EQCQ. L’erreur poète à l’art brut.

De nature épicurienne et discrète, l’artiste multi-disciplinaire Guillaume Pascale (aka EQCQ – ErreurQuatreCentQuatre) est de ceux que l’on suit de près depuis quelques années déjà. Vidéaste, designer, compositeur, réalisateur et philosophe autant passionné par le codage binaire que par le spirituel , Guillaume a mille choses intéressantes à nous raconter. Le tout est de lui poser les bonnes questions. C’est la mission qu’on s’est donnée à quelques jours de l’exposition Réfraction à la galerie Popop où l’une de ses oeuvres sera présentée jusqu’au 9 octobre.

Entête réalisé à partir d’une photo de Renaud Kasma.

Peux tu résumer ton parcours pour ceux qui te découvriraient par le biais de cette entrevue ?

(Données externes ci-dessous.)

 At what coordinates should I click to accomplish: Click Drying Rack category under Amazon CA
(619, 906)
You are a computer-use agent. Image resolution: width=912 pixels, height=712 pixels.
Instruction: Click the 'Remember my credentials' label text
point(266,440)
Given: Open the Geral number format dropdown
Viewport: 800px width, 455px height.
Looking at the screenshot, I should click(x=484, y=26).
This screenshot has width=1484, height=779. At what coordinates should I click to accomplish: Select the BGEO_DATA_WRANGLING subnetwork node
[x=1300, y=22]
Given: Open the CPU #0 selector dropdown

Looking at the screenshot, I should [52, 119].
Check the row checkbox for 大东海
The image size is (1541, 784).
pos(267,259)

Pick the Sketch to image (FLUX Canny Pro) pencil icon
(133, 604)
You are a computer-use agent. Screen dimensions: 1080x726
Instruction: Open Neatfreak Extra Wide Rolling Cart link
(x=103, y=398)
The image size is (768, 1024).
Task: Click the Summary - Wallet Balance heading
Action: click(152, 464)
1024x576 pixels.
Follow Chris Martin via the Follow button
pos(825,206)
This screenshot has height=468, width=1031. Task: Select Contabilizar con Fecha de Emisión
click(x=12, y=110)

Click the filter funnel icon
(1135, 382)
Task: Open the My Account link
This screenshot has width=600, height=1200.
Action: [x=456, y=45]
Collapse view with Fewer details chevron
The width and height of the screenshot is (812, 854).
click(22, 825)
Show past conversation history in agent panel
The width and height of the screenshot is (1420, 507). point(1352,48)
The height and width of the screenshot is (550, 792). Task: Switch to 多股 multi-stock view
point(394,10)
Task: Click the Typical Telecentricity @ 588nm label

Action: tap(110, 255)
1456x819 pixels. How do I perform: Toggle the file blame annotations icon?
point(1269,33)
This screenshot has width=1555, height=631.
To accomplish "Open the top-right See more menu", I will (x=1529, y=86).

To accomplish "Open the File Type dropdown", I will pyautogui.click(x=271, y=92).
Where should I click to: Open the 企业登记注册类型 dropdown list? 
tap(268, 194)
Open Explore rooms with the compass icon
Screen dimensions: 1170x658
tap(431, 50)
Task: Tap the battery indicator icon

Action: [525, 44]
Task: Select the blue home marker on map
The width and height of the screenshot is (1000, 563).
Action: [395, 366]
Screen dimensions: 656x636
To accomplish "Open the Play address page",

Après des études en cinéma j’ai travaillé comme designer graphique et directeur artistique en travailleur autonome. En parallèle j’avais une pratique en film expérimental. Puis j’ai repris des études, en arts visuels et médiatiques à l’UQAM, d’abord au bac puis aujourd’hui en maîtrise. J’ai commencé il y a presque une dizaine d’année à m’intéresser à une forme d’ontologie de l’information. J’avais besoin d’explorer la matérialité de l’information, de comprendre de quoi étaient composés les différents medias que nous utilisons en abondance. J’ai commencé à établir des protocoles de transcodage de données envoyées par des sondes spatiales tel que Voyager II pour faire de ces données brutes de la musique. Ça a donné l’album « Cosmogonie des homme nus ». Depuis, je n’ai cessé d’explorer ce matériau composé d’un étrange équilibre de zéro et de un, qu’est le langage binaire, dont les origines flirtent avec cet art divinatoire chinois que l’on appelle le Yi-king. Je m’intéresse donc à une forme d’information pure, à la façon dont elle peut être à la fois une chose et l’instant d’après tout à fait autre chose. Ce travail exploratoire révèle une phénoménologie fascinante en termes de temps et d’espace. Explorer cette matière, c’est pour moi repositionner l’état des choses non plus en termes d’antagonisme, mais en termes d’ambivalence. Dans ce monde curieux, une chose est, par exemple, à la fois absente et présente. J’ai eu la chance de présenter des artefacts de mes recherches au musée des beaux arts de Caen, sur les écrans de la place des arts, mais aussi à la biennale d’art numérique de Montréal en 2014 et à la cinémathèque québécoise.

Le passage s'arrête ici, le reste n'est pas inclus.